- Racing silks of Tom Doran
- Sire: Orchestra
- Dam: Marians Pride
- Damsire: Pry
- Sex: Gelding
- Foaled: 1989
- Country: Ireland
- Colour: Chestnut
- Breeder: Hugh Suffern Bloodstock Ltd
- Owner: Tom Doran
- Trainer: Michael Hourigan
- Record: 73: 30-14-10
- Earnings: £657,357

Major wins
- Stayers' Hurdle (1995) Drinmore Novice Chase (1996) Powers Gold Cup (1997) Hot Power Chase (1997) Hennessy Cognac Gold Cup (1998) Boyne Hurdle (1995) Scalp Novice Chase (1997) Kerry National (1997) Morris Oil Chase (1997, 1998, 1999, 2000) Ericsson Chase (1998) Lismullen Hurdle (1994, 1995) Christmas Hurdle (1994) Irish Field Novice Chase (1996) William Neville & Sons Novice Chase (1996) Proudstown Hurdle (2000)

= Dorans Pride =

Irish racehorse

Dorans Pride (27 May 1989 - 13 March 2003) was an Irish thoroughbred racehorse.

==Racing career==

Dorans Pride joined Michael Hourigan's yard in 1992 and was sold by the trainer to Tom Doran in February 1993, who gave the then nicknamed Padjo, his racing name. That season Dorans Pride won his only start in a bumper at Ballinrobe.

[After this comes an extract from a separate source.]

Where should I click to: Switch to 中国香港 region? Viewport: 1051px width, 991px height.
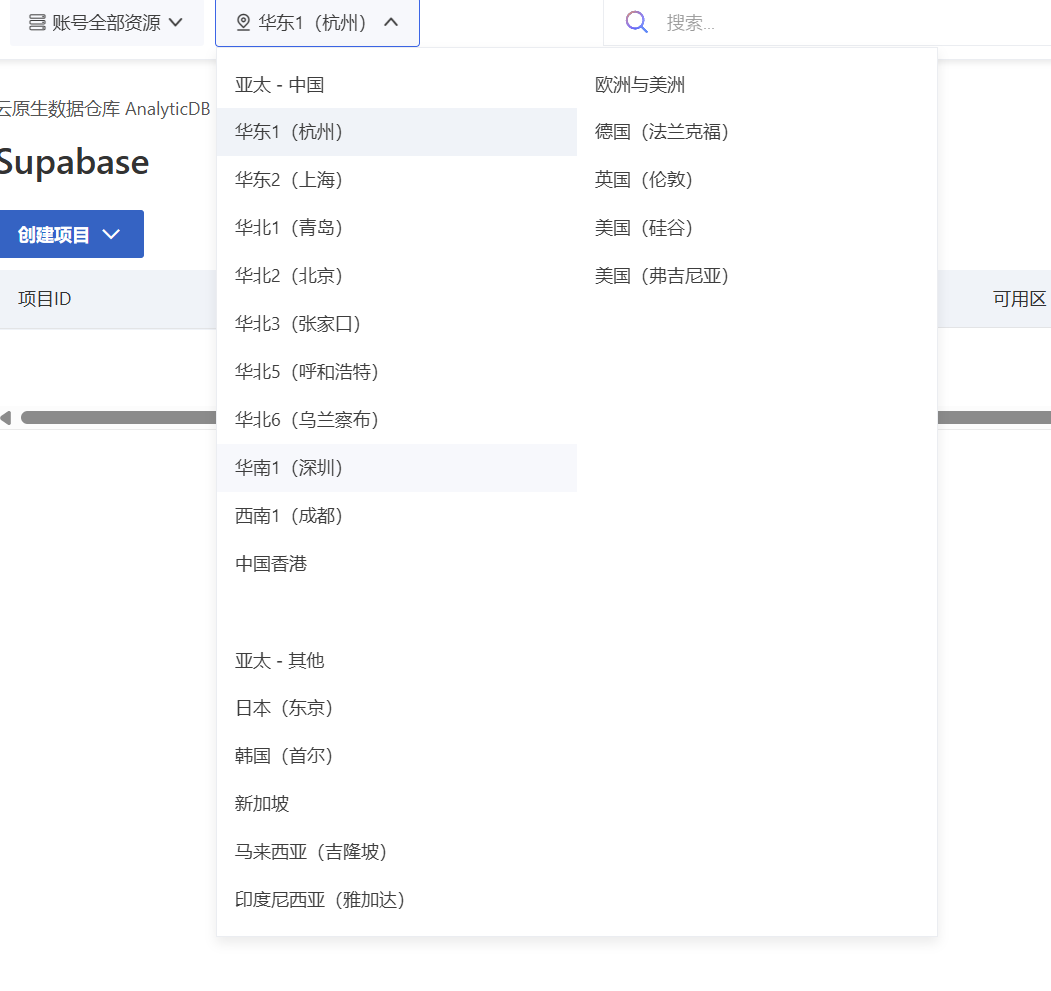point(271,564)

Hurdling beckoned and Hourigan opted to start Padjo in a maiden hurdle at the Listowel Festival. He won it easily. During his next three starts he finished only second in average company but when stepped up to handicap level he claimed what later proved his greatest scalp so far, subsequent Cheltenham Gold Cup winner Imperial Call.

Not having contested any Graded race, Dorans Pride lined up for the 1994 Sun Alliance Novices' Hurdle as an unfancied 14-1 shot but was disputing second with the Nigel Twiston-Davies-trained Corrouge when falling at the final hurdle. He won the Stayers' Hurdle the following year.

Having resented his retirement, he returned as a 14-year-old to run in the Foxhunter Chase at the 2003 Cheltenham Festival but was killed when falling at the second fence.